Vorige week een boeiend interview in de krant (Trouw) met
Andrea Maier.
Ze is hoogleraar Gerontologie in Leiden en vertelt dat we, wanneer we een
beetje opletten, best honderdveertig zouden kunnen worden.
Dat opletten bestaat dan uit een regelmatige, ik noem het maar ‘grote beurt’ om te voorkómen dat we ziek
worden.
Het verouderen zelf is een ziekte die we kunnen behandelen.
Twee leden van het filosofische elftal, Désanne van
Brederode en Bas Haring hebben zich daar ook eens over gebogen en verschillende
punten passeren de revue.
Wíllen we wel zo oud worden? En is dat dan weggelegd voor rijkeren die nu al de
middelen hebben om gezonder te kunnen leven? Wat moeten we op deze aardkloot
met zoveel ouderen die mogelijkerwijs niet eens meer weten wie ze werkelijk
zijn want herinneringen vervagen en delen met elkaar wordt steeds lastiger.
Dus ja, het zal technisch wellicht mogelijk worden om ouder
te worden maar is het gewoon niet verstandiger om het stokje op tijd door te geven
aan jongere mensen.
Ooit wilde ik ook wel driehonderd jaar worden want ik had
nog zoveel plannen maar hoe ouder ik word hoe meer ik denk: laat maar. Ik heb
niet meer overal energie voor. En ik kan
ook niet op commando positief in het leven staan.
Daarbij word ik liever wat minder oud mét mijn glas wijn in de avond. Kwaliteit
boven kwantiteit.
Mensen komen op deze wereld, groeien op, doen een poosje actief mee en groeien
er weer vanaf.
Opgaan, blinken en verzinken.
‘Er weer vanaf groeien’; in die periode zit ik en ik vind het niet erg.
Wanneer ik denk aan al dat plastic overal, de afhankelijkheid aan de techniek, de
steeds jongere mensen waardoor we geregeerd worden. Niet om dat zij jonger
worden maar omdat ik ouder wordt. Dat geruzie, het ongeduld en al die korte
lontjes.
Wanneer alleen intelligentie nog telt en wijsheid niet meer.

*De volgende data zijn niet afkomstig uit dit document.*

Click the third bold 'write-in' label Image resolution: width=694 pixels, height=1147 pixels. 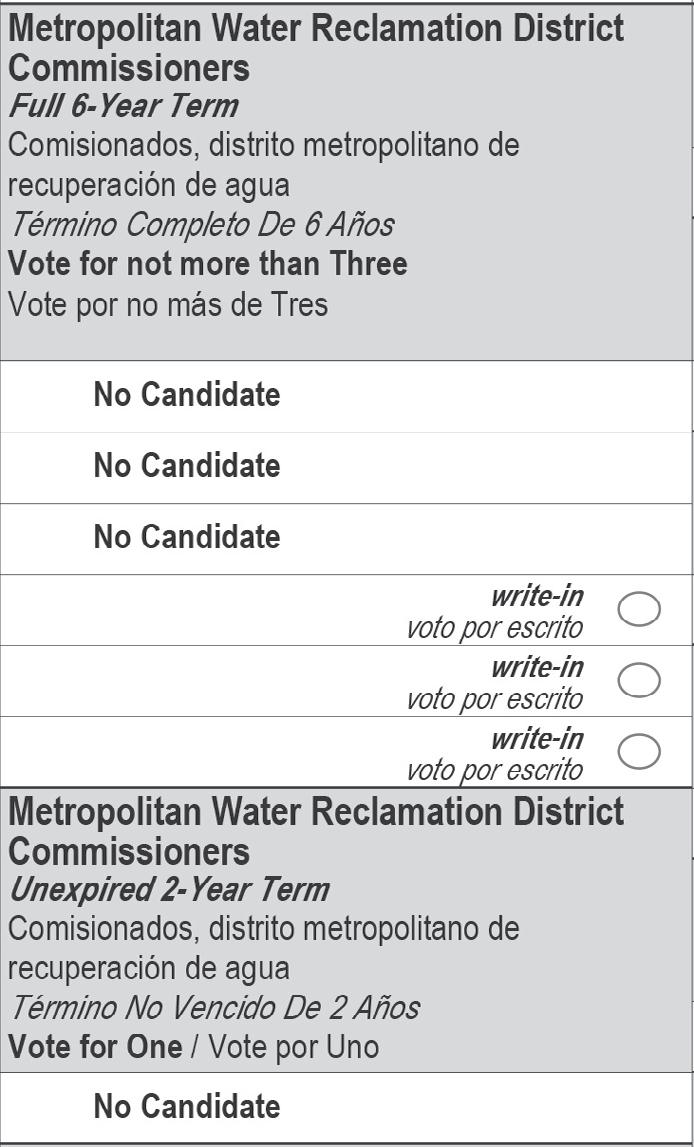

Wanneer het teveel
draait om presteren dan om ‘zijn’. Wanneer de gesprekken gaan over het weer en
de hoeveelheid stapjes die gezet zijn.
Dan denk ik: wat doe ik hier nog?
En buig me over mijn Geraniums en alle andere prachtige bloemen die staan te
bloeien in mijn postzegeltuintje.
Op persoonlijk vlak is het (nog) wel leuk om ouder te worden
en dat is vooral om dat we allebei gezond van lijf en leden zijn. Voor zover
we weten. Ik ben me ervan bewust dat het in een paar seconden kan veranderen. Leven blijft tenslotte een hachelijke onderneming.
Mijn vader had de gevleugelde uitspraak: ‘we handelen naar omstandigheden’.
In onze familie wordt ie nog erg regelmatig gebruikt.
Ouder worden betekent ook dat je de omstandigheden wat meer naar je hand kunt
zetten. Dat is wel weer prettig. Ik heb niet overal meer zin in en zeg dat dan
ook.
We hebben meer tijd; uit bed en rústig op gang komen kán gewoon.
Op vakantie gaan, doen we wanneer we willen. Ook een luxe.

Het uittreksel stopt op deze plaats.